• [Problem description]:
Answer these questions about the post on visiting H:
1. At what age did H have the fall after which she moved to a care home?
2. Where can visitors meet residents at H's care home, and for how long?
3. At which station does the writer walk up the platform to look at the plants?

Towards the End

Dear Readers, you might remember that, during the past few years, I’ve been making regular visits to Somerset to visit my husband’s aunt H. I had a great fondness for the country lanes around her cottage (which could always be guaranteed to produce a Wednesday Weed) and for her garden, awash in spring with wild primroses, tiny cyclamen and bluebells. You can read about it here and here and here. But last year, aged 92, H had a fall, and decided that the time was right to decamp to a care home. A few weeks ago she had another fall, fracturing her pelvis. A liver scan has shown that she also has liver cancer.

We went to see H yesterday. Her care home is (rightly) locked down, but visitors are able to meet residents in a marquee outside for half an hour. When we saw H she looked a little pale and frail, but was mostly concerned with the fact that she hadn’t been able to have a hair cut. She was always a most pragmatic woman and she seems able to face what is to come with equanimity. She has a strong faith and her life has been one of service to her community, both facts that I think will help her through the difficult months to come.

For us mere mortals though, it’s very hard. Although H is far from being at death’s (immediate) door, the pandemic has made us all aware of how suddenly things can change. We talked about the clearing and selling of the house, and the possibility that someone might knock it down and build on the site. It makes me so sad to think of the garden gone and concreted over, the plants surviving only in my photographs. We talked about the people that H still wanted to contact, whether she has a do not resuscitate order, what her thoughts are about pain relief. What we can’t do is give H a hug, of course. But we said what needed to be said, and moved the practicalities on, and that at least is something, and more than some people have had the time to do during this awful time.

When we get back to Taunton station, I go for a little trot up the platform to look at the plants, as usual. The space between the rails can be a fascinating place, with a wide variety of microhabitats, but I think what I really wanted to do was to try to ground myself again. As regular readers will know, I have lost both my Mum and my Dad in the past eighteen months, and in fact my Dad’s ashes will finally be interred with Mums on Saturday. We are in the middle of a pandemic. Sometimes it feels as if death and loss is everywhere. But those ‘weeds’ are the best example of resilience that I can think of.

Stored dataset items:
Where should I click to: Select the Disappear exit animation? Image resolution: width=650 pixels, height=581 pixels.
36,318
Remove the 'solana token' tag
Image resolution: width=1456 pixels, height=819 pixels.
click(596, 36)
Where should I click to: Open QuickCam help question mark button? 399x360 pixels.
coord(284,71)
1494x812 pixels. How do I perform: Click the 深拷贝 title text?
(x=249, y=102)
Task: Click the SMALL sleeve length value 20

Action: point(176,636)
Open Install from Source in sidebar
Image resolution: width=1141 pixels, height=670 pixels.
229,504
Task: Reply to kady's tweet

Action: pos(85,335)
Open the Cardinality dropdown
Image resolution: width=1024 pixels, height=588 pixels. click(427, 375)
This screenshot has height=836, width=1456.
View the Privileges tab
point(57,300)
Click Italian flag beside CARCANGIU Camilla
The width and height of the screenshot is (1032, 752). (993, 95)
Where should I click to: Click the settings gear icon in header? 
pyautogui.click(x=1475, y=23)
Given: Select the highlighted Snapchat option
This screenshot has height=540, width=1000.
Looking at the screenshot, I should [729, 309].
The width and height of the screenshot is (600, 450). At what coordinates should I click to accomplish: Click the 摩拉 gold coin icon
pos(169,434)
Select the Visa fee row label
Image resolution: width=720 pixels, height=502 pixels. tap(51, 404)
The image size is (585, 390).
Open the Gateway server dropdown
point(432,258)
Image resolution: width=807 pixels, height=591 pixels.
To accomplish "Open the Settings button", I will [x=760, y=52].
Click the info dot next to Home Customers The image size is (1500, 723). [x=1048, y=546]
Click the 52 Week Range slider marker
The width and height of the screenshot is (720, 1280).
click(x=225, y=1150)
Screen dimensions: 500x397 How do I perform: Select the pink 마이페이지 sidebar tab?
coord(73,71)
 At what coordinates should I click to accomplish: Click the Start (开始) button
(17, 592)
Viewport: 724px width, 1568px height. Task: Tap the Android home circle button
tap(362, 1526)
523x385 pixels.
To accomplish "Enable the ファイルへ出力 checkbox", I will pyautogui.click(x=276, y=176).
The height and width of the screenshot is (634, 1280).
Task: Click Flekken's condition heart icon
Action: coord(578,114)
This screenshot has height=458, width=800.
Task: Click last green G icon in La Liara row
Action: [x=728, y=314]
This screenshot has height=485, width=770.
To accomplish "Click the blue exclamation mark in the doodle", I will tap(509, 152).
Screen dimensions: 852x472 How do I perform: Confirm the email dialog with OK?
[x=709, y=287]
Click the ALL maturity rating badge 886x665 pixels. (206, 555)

• [Solved problem]:
1. 92
2. In a marquee outside, for half an hour
3. Taunton